Try these sample questions to test your MFPH Part A (DFPH) exam readiness. Each question includes a detailed explanation. Start the interactive quiz above for the full 100+ question experience with AI tutoring.

1A case-control study of pancreatic cancer and coffee drinking finds an odds ratio of 2.5 for heavy coffee drinkers. Investigators later realise that smokers both drink more coffee and have higher pancreatic cancer risk. What term best describes the distortion smoking introduces into the coffee-cancer association?
A.Recall bias
B.Selection bias
C.Confounding
D.Effect modification
Explanation: Confounding occurs when a third variable (smoking) is independently associated with both the exposure (coffee) and the outcome (pancreatic cancer) and is not on the causal pathway, distorting the apparent association. Adjustment (e.g. stratification or multivariable regression) for smoking is needed to obtain the true coffee-cancer effect.
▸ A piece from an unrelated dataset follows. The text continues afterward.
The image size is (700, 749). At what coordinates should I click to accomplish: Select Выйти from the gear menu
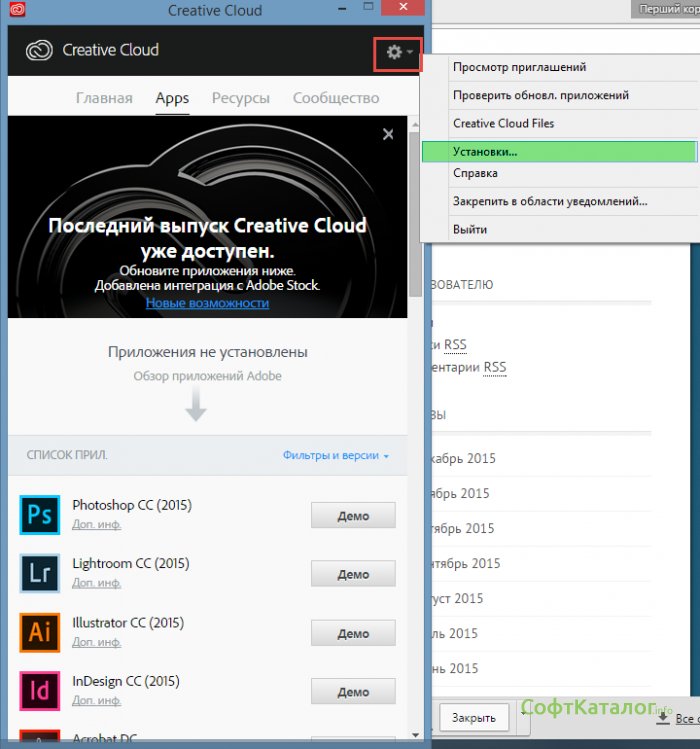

2A new screening test for a disease with 1% prevalence has sensitivity 90% and specificity 90%. Of 1,000 people screened, approximately how many of those who test positive will actually have the disease (positive predictive value)?
A.About 90%
B.About 50%
C.About 8%
D.About 1%
Explanation: Of 1,000 people, 10 have the disease (9 true positives) and 990 do not (99 false positives at 90% specificity). PPV = 9 / (9 + 99) = approximately 8%. This illustrates how low prevalence drives down PPV even with high sensitivity and specificity, a core public-health screening concept.
3In a cohort study, the incidence of myocardial infarction is 30 per 1,000 person-years in the exposed group and 10 per 1,000 person-years in the unexposed group. What is the relative risk?
A.20 per 1,000 person-years
B.0.33
C.0.67
D.3.0
Explanation: Relative risk (rate ratio) is the incidence in the exposed divided by the incidence in the unexposed: 30/10 = 3.0. This means exposed individuals have three times the rate of myocardial infarction compared with the unexposed.
4A trial reports that a statin reduces the absolute risk of a cardiovascular event over 5 years from 10% to 6%. What is the number needed to treat (NNT) to prevent one event over 5 years?
A.4
B.25
C.16
D.10
Explanation: The absolute risk reduction is 10% minus 6% = 4% (0.04). NNT = 1 / ARR = 1 / 0.04 = 25. So 25 people must be treated for 5 years to prevent one cardiovascular event, a clinically interpretable measure of treatment benefit.
5A randomised controlled trial of a smoking-cessation drug reports a hazard ratio for quitting of 1.8 with a 95% confidence interval of 0.95 to 3.4. How should this result be interpreted at the conventional 5% significance level?
A.The drug significantly increases quitting because the point estimate is 1.8
B.The result is not statistically significant because the confidence interval includes 1
C.The drug significantly reduces quitting
D.The wide interval proves the trial was fraudulent
Explanation: A 95% confidence interval that crosses the null value of 1 for a ratio measure corresponds to a p-value greater than 0.05, so the result is not statistically significant. The point estimate suggests benefit, but the data are compatible with no effect, so larger samples are needed to draw a firm conclusion.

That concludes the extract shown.